Detto questo, vi è una soluzione: è il sughero di Diam Bouchage, azienda francese leader a livello mondiale nella produzione di tappi in sughero. Assieme al distributore esclusivo
per l’Italia, la Paolo Araldo, di Calamandrana, l’azienda transalpina basa i suoi tappi sul procedimento Diamant.
Il primo passo, la riduzione del sughero in microgranuli, trattati con uno specifico trattamento alla CO2 supercritica.
Secondo Dominique Tourneix, direttore generale Diam Bouchage, tale sistema “E’ in grado di eliminare totalmente e per sempre dalle chiusure in sughero delle bottiglie quel fastidioso ‘sapore di
tappo’ di cui è responsabile la molecola Tca. Quello che rimane è quindi solo la parte più nobile del sughero, la suberina, la quale insieme a microsfere e a un legante
adatto al contatto alimentare va a comporre questi tappi tecnici”.
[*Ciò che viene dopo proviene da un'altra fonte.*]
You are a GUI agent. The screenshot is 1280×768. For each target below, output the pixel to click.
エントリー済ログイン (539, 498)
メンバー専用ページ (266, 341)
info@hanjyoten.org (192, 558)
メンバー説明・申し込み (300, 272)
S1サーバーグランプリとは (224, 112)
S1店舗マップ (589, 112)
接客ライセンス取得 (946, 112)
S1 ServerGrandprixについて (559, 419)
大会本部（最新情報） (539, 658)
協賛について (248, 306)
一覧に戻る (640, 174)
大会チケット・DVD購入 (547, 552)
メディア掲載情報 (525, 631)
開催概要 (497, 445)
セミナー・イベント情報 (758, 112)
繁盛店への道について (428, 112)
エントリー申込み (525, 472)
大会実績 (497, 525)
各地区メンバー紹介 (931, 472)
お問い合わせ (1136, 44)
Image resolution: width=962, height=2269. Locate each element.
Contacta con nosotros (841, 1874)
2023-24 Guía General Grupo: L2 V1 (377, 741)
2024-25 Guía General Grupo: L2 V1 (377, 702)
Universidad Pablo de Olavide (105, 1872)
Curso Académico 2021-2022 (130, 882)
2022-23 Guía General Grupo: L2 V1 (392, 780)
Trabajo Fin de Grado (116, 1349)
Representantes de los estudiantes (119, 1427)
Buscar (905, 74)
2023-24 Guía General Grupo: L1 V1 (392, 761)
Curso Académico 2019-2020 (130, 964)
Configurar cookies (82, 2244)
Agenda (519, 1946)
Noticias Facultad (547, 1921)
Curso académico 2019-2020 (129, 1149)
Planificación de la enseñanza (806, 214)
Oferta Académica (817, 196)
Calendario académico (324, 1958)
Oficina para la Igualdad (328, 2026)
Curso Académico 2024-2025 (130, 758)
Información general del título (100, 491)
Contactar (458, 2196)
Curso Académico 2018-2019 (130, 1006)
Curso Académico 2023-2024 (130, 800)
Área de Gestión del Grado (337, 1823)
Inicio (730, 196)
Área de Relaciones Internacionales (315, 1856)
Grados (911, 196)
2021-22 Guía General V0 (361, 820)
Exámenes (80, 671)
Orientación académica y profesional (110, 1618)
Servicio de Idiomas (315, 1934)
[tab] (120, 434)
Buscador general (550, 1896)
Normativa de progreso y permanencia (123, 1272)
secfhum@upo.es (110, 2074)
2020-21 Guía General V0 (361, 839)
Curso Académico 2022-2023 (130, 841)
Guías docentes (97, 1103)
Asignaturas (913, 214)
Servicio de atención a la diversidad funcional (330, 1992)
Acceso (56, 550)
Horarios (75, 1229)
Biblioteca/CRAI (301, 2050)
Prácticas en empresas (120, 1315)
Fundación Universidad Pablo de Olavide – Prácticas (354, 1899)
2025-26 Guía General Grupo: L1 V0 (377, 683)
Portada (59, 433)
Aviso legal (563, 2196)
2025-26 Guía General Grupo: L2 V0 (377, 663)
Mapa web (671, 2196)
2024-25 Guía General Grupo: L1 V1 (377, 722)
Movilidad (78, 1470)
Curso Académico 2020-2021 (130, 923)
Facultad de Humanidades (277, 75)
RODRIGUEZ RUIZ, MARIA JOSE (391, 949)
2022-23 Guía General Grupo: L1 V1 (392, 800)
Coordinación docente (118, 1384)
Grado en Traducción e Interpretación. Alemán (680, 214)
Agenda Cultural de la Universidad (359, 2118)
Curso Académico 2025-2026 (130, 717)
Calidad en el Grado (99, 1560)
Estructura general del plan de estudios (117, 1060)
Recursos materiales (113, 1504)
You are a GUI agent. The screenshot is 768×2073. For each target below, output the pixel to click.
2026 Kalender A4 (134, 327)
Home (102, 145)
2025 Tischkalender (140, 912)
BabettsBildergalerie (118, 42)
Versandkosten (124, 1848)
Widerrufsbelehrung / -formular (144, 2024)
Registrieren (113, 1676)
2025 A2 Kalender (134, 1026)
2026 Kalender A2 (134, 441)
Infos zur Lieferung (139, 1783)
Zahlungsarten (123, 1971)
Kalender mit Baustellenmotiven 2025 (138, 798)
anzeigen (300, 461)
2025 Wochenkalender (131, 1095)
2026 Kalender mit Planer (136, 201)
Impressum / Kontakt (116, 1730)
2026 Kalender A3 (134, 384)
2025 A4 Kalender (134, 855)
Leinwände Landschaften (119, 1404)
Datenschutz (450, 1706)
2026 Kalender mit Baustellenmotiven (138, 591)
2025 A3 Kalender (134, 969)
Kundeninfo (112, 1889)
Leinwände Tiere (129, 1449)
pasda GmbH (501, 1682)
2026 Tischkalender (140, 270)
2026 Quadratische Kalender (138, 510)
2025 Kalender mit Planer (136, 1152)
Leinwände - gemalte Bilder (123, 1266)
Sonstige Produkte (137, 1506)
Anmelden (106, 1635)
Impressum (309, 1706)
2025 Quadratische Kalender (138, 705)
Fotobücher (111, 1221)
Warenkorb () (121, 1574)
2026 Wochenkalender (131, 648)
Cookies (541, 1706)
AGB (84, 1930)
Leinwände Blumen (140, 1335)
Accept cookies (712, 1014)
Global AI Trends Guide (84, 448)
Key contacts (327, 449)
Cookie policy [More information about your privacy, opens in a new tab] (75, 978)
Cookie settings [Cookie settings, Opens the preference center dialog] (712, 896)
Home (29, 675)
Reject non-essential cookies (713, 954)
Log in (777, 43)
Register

Secondo passo, la creazione di tappi su misura, con permeabilità e struttura basate sul vino.
Come ricorda Tourneix, l’industria offre una gamma completa di prodotti, “Dal ‘Diam 2’ al ‘Diam 15’ per i grandi vini da invecchiamento, ai tappi ‘Mytik Diam’ creati appositamente per i vini
spumanti che non lasciano traspirare l’aria isolando il contenuto dall’esterno e preservando intatti gas e aromi. Lo stesso principio vale anche per il tappo ‘Altop Diam’ per gli alcolici”.
Vino a parte, il tappo speciale aiuterà a controllare il mercato. Come ricorda Paolo Araldo, amministratore della Diam Sugheri Italia, ai mercati tradizionali si sono affiancate nuove
aree, come Australia, Cina, Nord e Sud America. Diversi vini, diversi tappi: la vittoria vale 75 milioni di euro annui di fatturato.